O valor da participação dos clientes da organização no negócio está em seu ponto alto conforme explicam os especialistas responsáveis pelo relatório da Deloitte. Isso fez com que marcas percebessem a importância de estimular que seus públicos interno e externo atuem como evangelistas de seus valores.

Segundo o relatório, as companhias que estão usando esse envolvimento a seu favor têm como objetivo o mesmo resultado. Elas buscam integrar a voz, a experiência e a influência de seus clientes para moldar e informar de forma direta como seu propósito é entregue.

Essa prática resulta na aceleração do crescimento, com o cliente indo da experimentação à lealdade. Para Dante, isso também passa pelo autoconhecimento. “A participação pressupõe visão de sentido e estímulo”, ressalta.

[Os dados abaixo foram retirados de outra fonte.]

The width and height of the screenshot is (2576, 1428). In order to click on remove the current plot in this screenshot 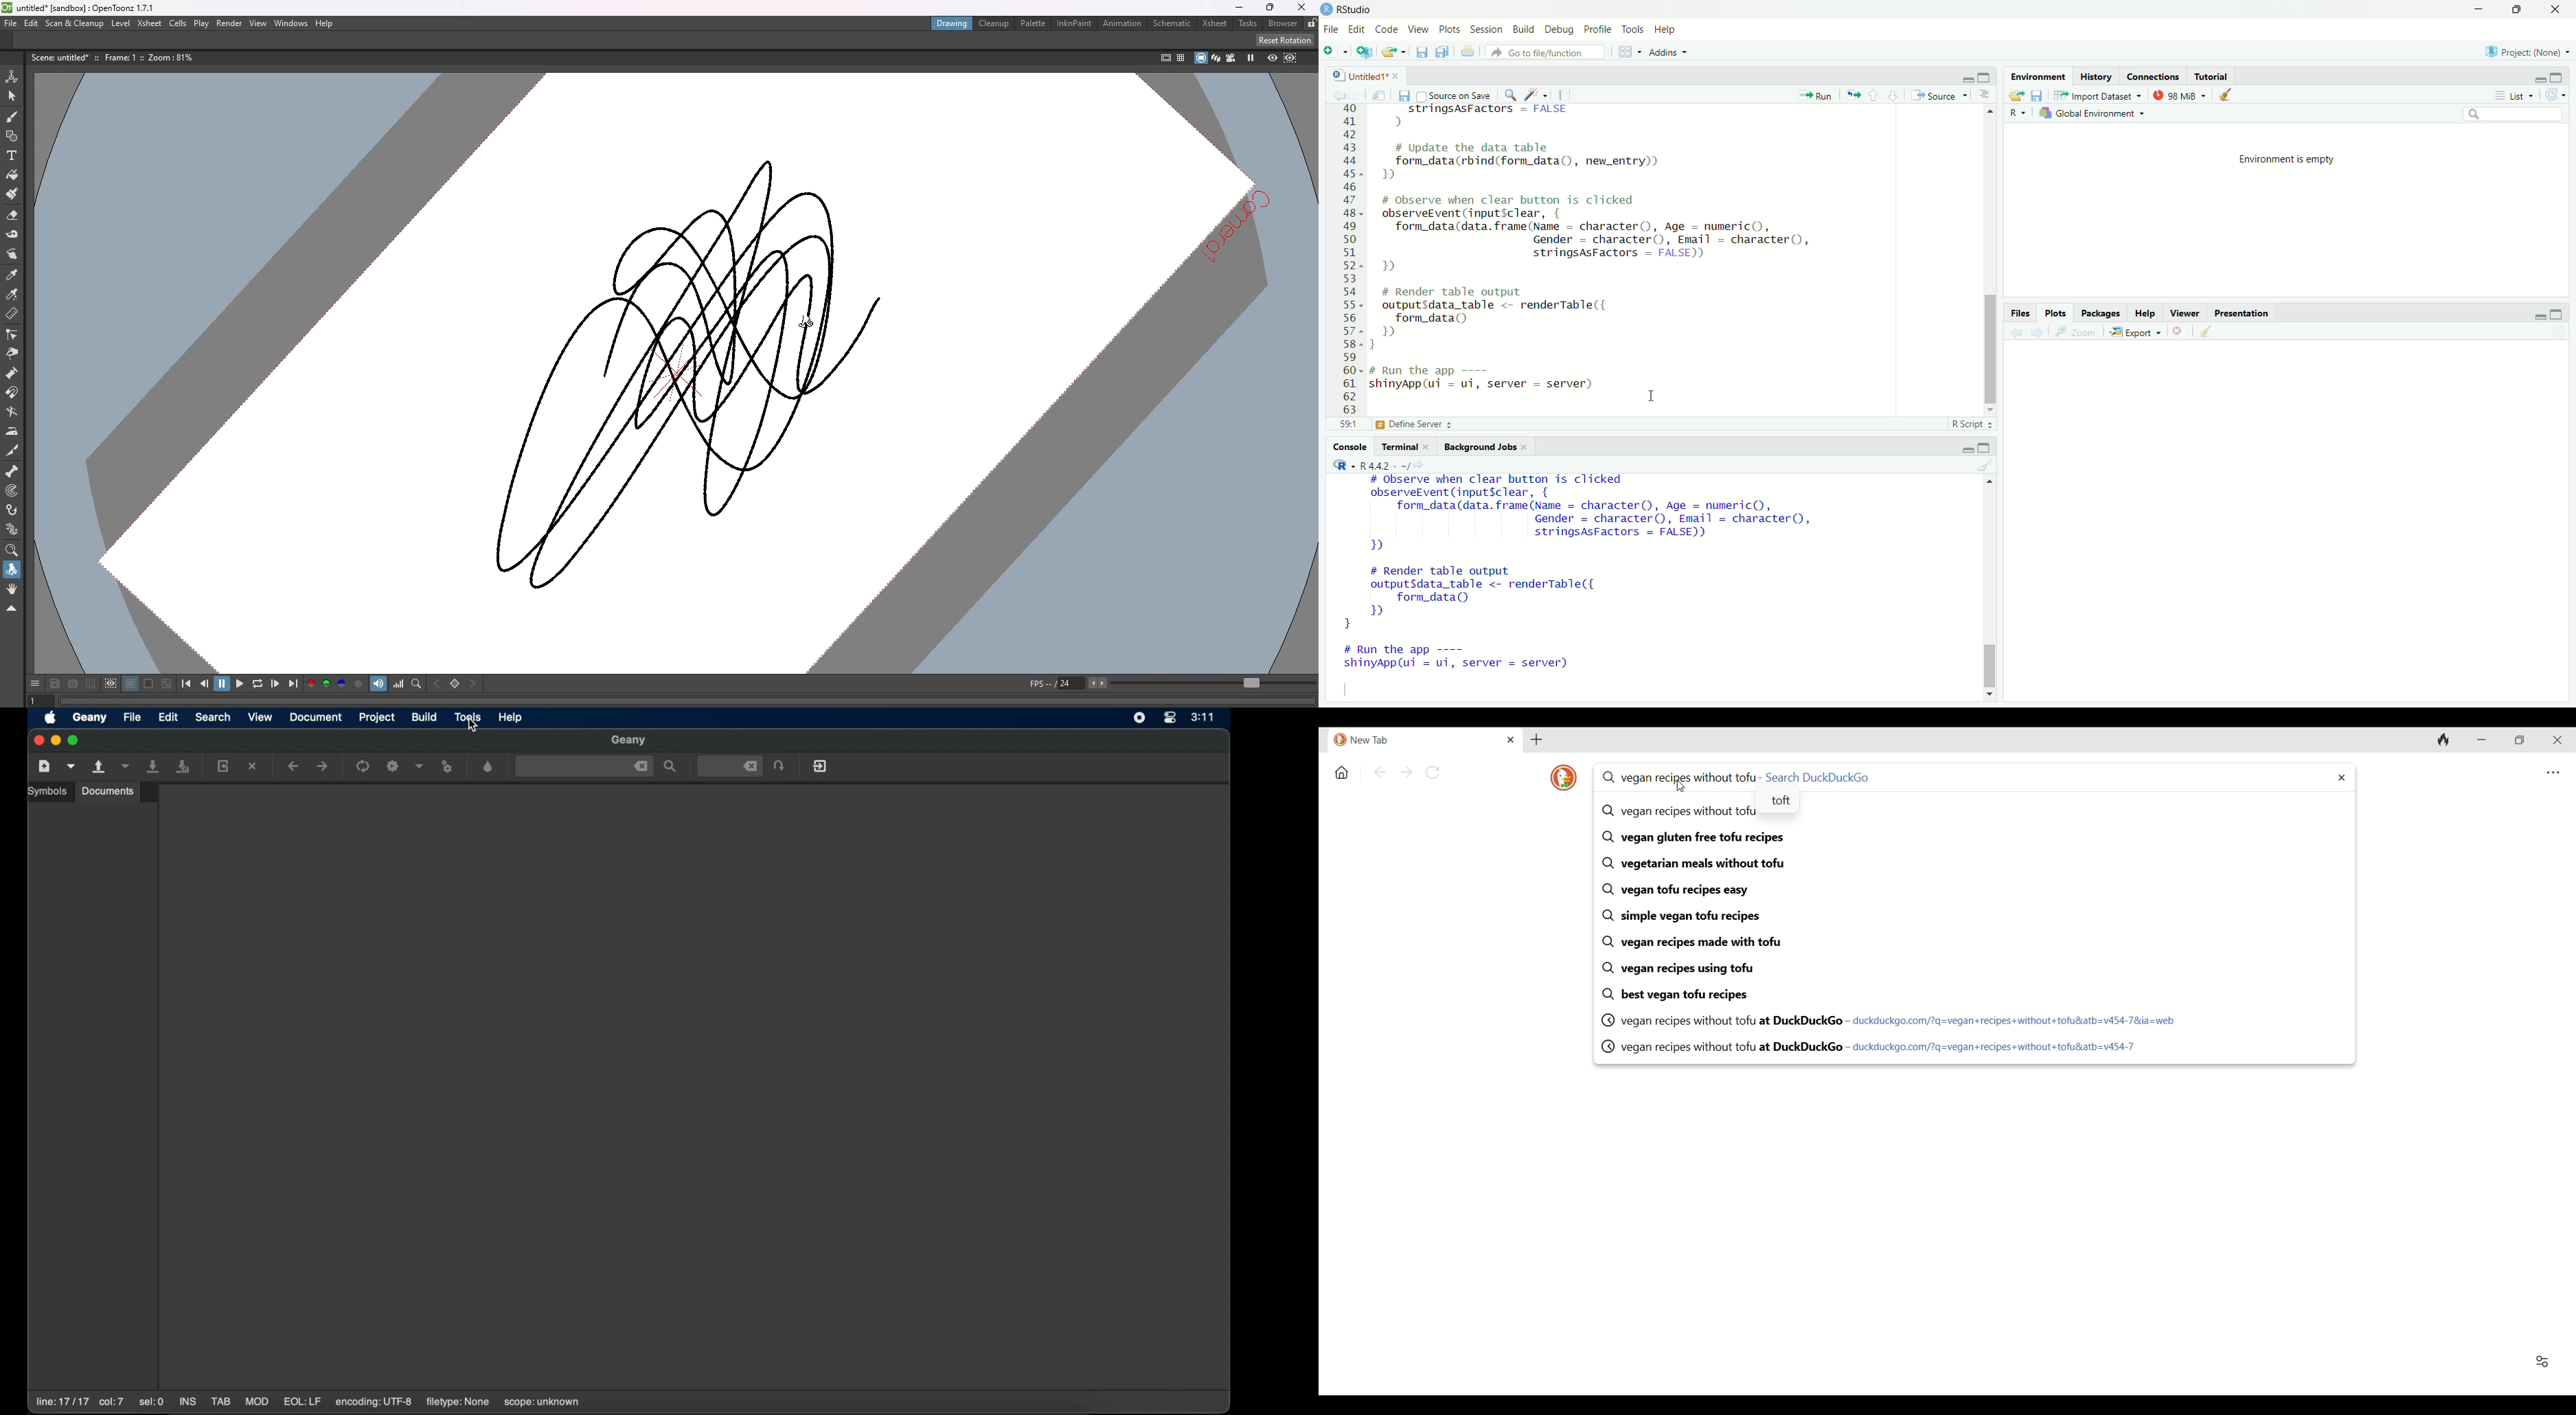, I will do `click(2178, 333)`.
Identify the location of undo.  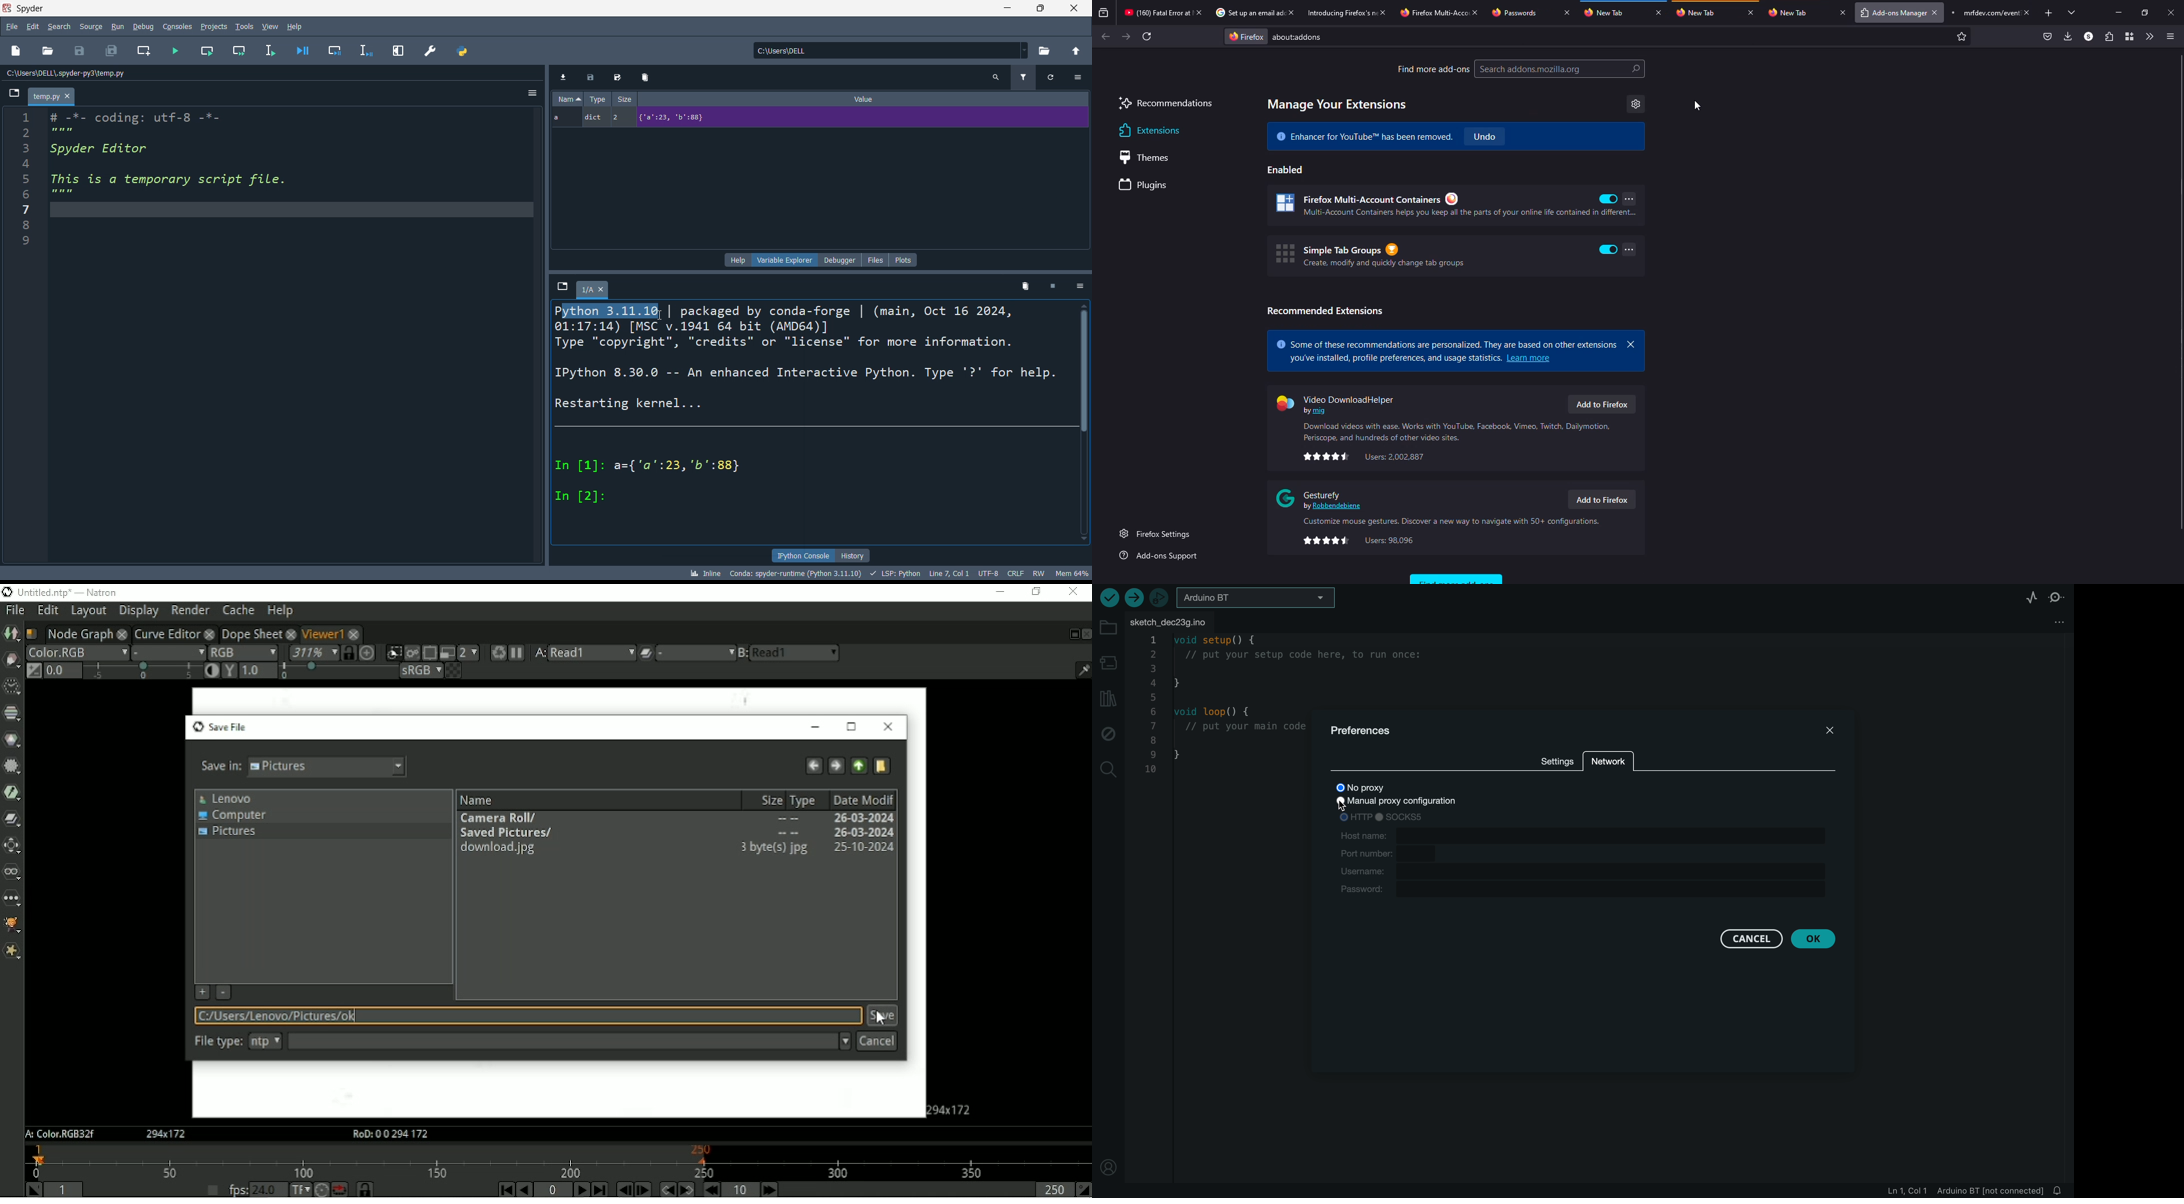
(1484, 136).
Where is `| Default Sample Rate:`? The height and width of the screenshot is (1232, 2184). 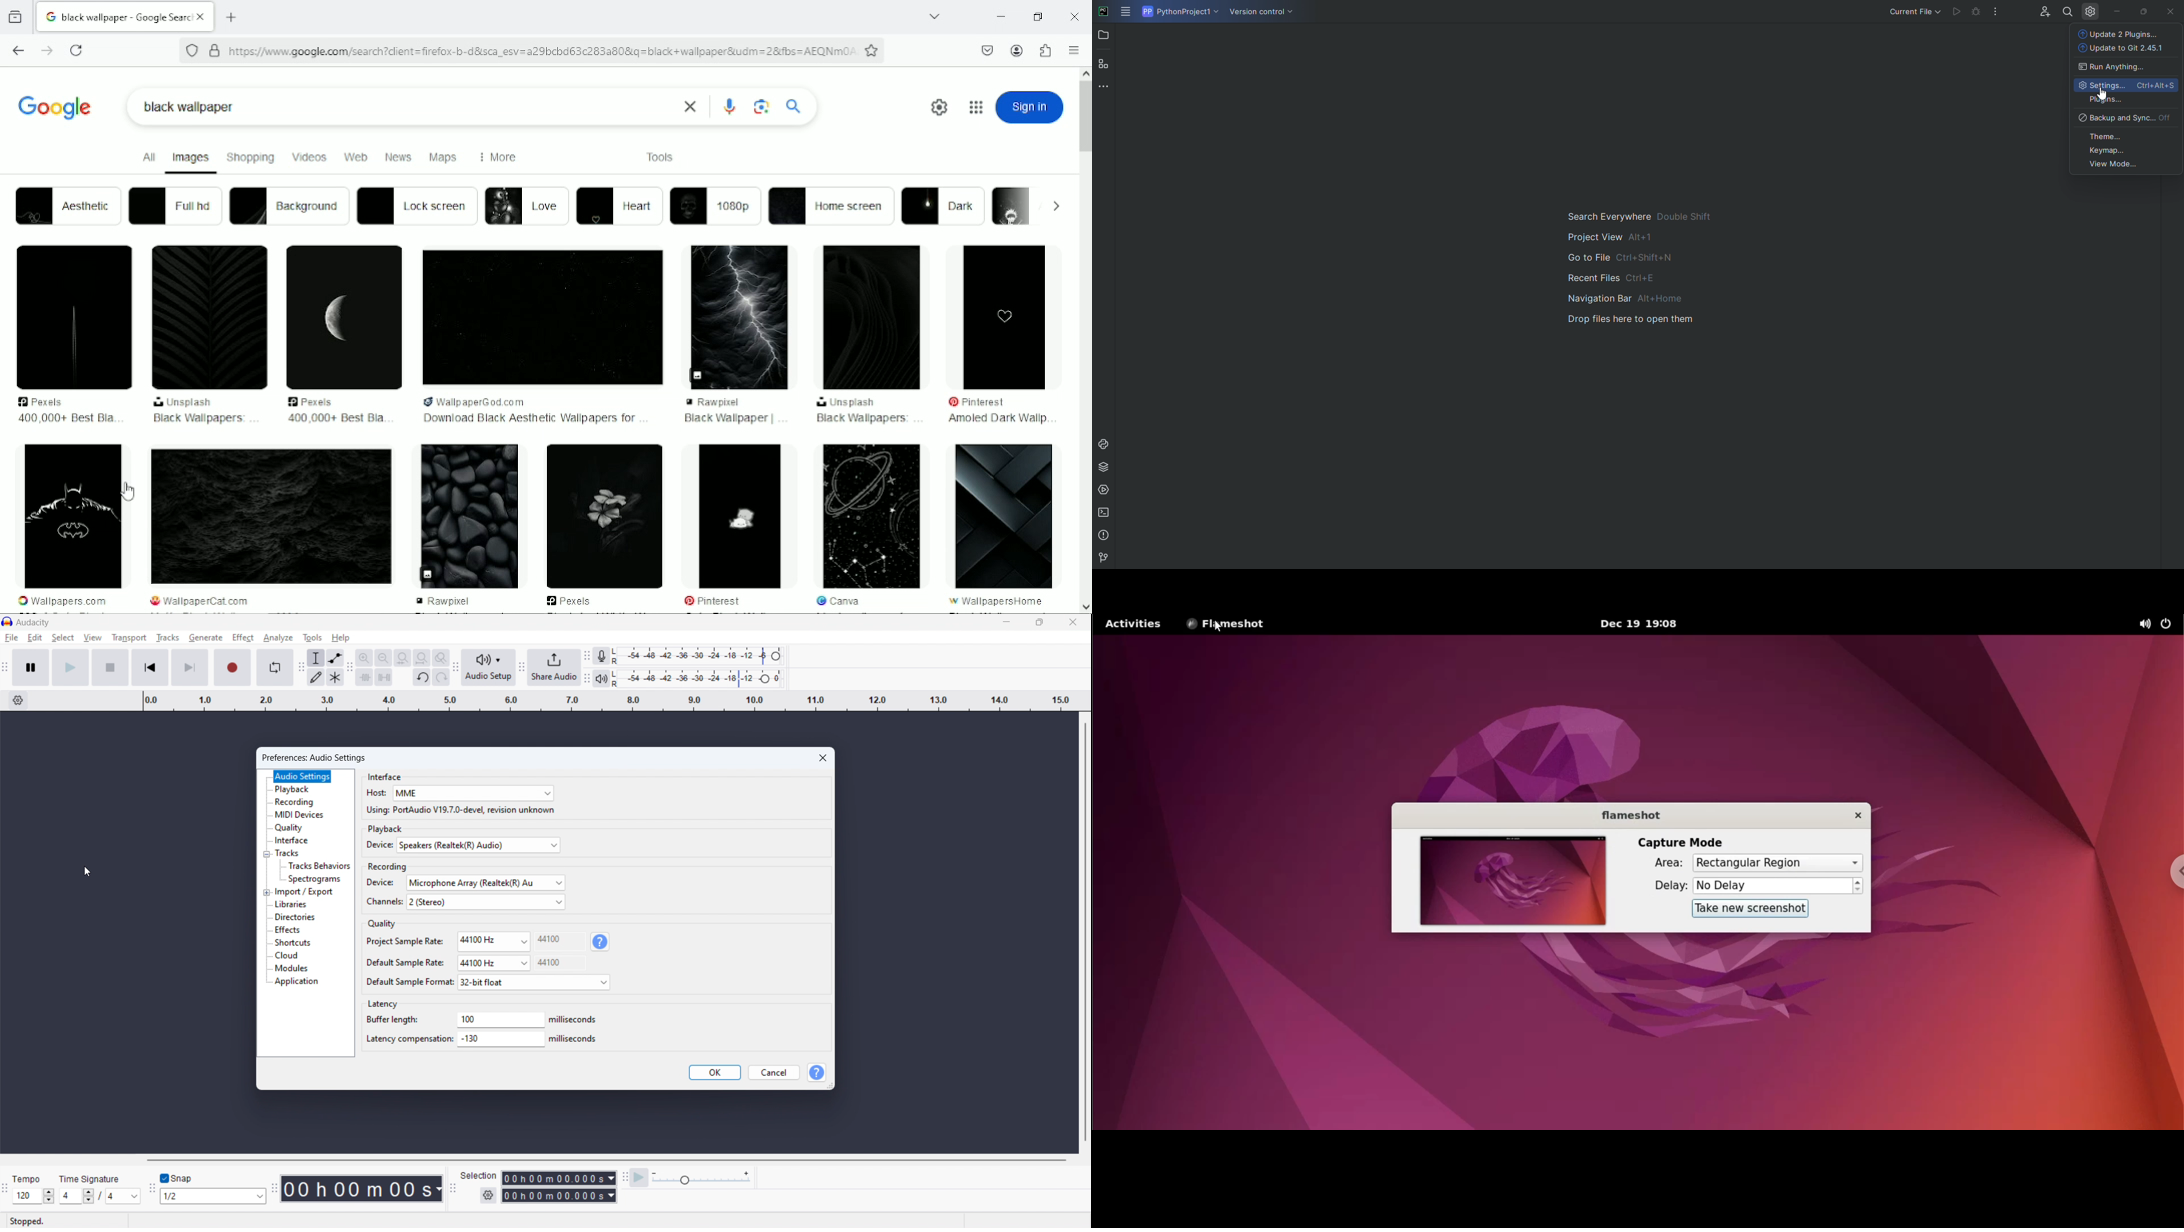
| Default Sample Rate: is located at coordinates (405, 963).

6 – Saiba valorizar seus talentos

Uma das tendências mais importantes para o crescimento das empresas em 2020 será a capacidade de valorizar seus talentos em um mercado cada vez mais competitivo. Isso significa esquecer o estereótipo do trabalhador que sai de casa diariamente apenas para bater seu ponto, cumprir sua carga horária e voltar.

Conforme aponta a análise feita pela consultoria, o pessoal de qualquer empresa é, na verdade, definido por seus talentos, o que inclui um apanhado de indivíduos cada vez mais diversos.

Por isso mesmo, é importante que a empresa reconheça que sua força de trabalho é composta por pessoas de diferentes realidades, carregando perspectivas, experiências e objetivos distintos.

7 – Difundindo a agilidade

 O estudo feito pela Deloitte ressalta que, para alcançarem e manter uma vantagem competitiva em meio à complexidade do cenário atual, as companhias precisam de modelos adaptativos para acompanhar a velocidade da cultura.

Com esse fim, é importante ser capaz de adotar uma mentalidade e processos ágeis, aumentando a proximidade de suas equipes. Nesse contexto, o líder se mostra como uma figura fundamental, sendo o exemplo a ser seguido.

É o que explica Dante Gallian: “O líder deve mostrar com sua própria experiência esse movimento, pois o engajamento não se sustenta apenas com belas palavras, mas com atitudes. É na medida em que ele mesmo se engaja nesse processo humanizador de autoconhecimento e transformação, que o líder inspira, influencia e arrasta seus liderados”.

O fundador da Responsabilidade Humanística reforça que, mesmo com a adoção de novas tecnologias, o crescimento das empresas em 2020 ainda dependerá em grande medida de como essas ferramentas são integradas ao fator humano. “Um cérebro digital pode ser muito mais potente que um natural, mas lhe falta um componente que não pode ser reproduzido nem substituído, que é a alma, o afeto, o sentimento, a intuição. E aí está a chave da criatividade, da inovação e da própria humanização”, completa.